Metadata-Version: 2.1
Name: minsearch
Version: 0.0.1
Summary: Minimalistic text search engine that uses sklearn and pandas
Home-page: https://github.com/alexeygrigorev/minsearch
Author: Alexey Grigorev
Author-email: alexey@datatalks.club
License: WTFPL
Classifier: Programming Language :: Python :: 3
Classifier: Programming Language :: Python :: 3.9
Classifier: Programming Language :: Python :: 3.10
Classifier: Programming Language :: Python :: 3.11
Classifier: Programming Language :: Python :: 3.12
Description-Content-Type: text/markdown
Requires-Dist: pandas
Requires-Dist: scikit-learn

# minsearch

Minimalistic text search engine that uses sklearn and pandas.

This is a simple search library implemented using `sklearn` and `pandas`.

It allows you to index documents with text and keyword fields and perform search queries with support for filtering and boosting.

## Installation 

```bash
pip install minsearch
```


## Environment setup

To run it locally, make sure you have the required dependencies installed:

```bash
pip install pandas scikit-learn
```

Alternatively, use pipenv:

```bash
pipenv install --dev
```

## Usage

Here's how you can use the library:


### Define Your Documents

Prepare your documents as a list of dictionaries. Each dictionary should have the text and keyword fields you want to index.

```python
docs = [
    {
        "question": "How do I join the course after it has started?",
        "text": "You can join the course at any time.
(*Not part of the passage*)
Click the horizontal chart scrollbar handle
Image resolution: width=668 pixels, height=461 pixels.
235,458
We have recordings available.",
        "section": "General Information",
        "course": "data-engineering-zoomcamp"
    },
    {
        "question": "What are the prerequisites for the course?",
        "text": "You need to have basic knowledge of programming.",
        "section": "Course Requirements",
        "course": "data-engineering-zoomcamp"
    }
]
```

### Create the Index

Create an instance of the `Index` class, specifying the text and keyword fields.


```python
from minsearch import Index

index = Index(
    text_fields=["question", "text", "section"],
    keyword_fields=["course"]
)
```

Fit the index with your documents

```python
index.fit(docs)
```

### Perform a Search

Search the index with a query string, optional filter dictionary, and optional boost dictionary.

```python
query = "Can I join the course if it has already started?"
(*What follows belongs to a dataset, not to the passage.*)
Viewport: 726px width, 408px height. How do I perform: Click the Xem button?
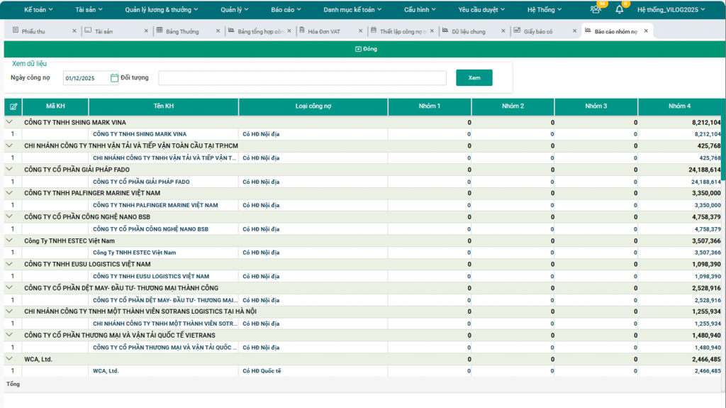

filter_dict = {"course": "data-engineering-zoomcamp"}
boost_dict = {"question": 3, "text": 1, "section": 1}

results = index.search(query, filter_dict, boost_dict)

for result in results:
    print(result)
```

## Notebook 

Run it in a notebook to test it yourself

```bash
pipenv run jupyter notebook
```

## File structure

There's `minsearch` folder and `minsearch.py` file in the root. 
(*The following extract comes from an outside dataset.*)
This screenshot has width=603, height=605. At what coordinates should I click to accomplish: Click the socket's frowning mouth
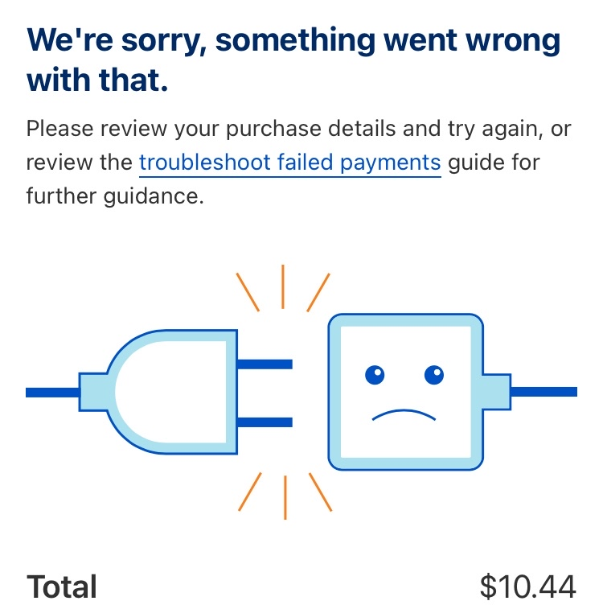(x=404, y=415)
The file `minsearch.py` is kept there because it was used in
the LLM Zoomcamp course, where we'd use `wget` to donwload it.
To avoid breaking changes, we keep the file.



## Publishing

Use `twine` for publishing and `build` for building

```bash
pipenv install --dev twine build
```

Generate a wheel:

```python
pipenv run python -m build
```

Check the packages:

```bash
twine check dist/*
```

Upload the library to test PyPI to verify everything is working:

```bash
twine upload --repository-url https://test.pypi.org/legacy/ dist/*
```

Upload to PyPI:

```bash
twine upload dist/*
```

Done!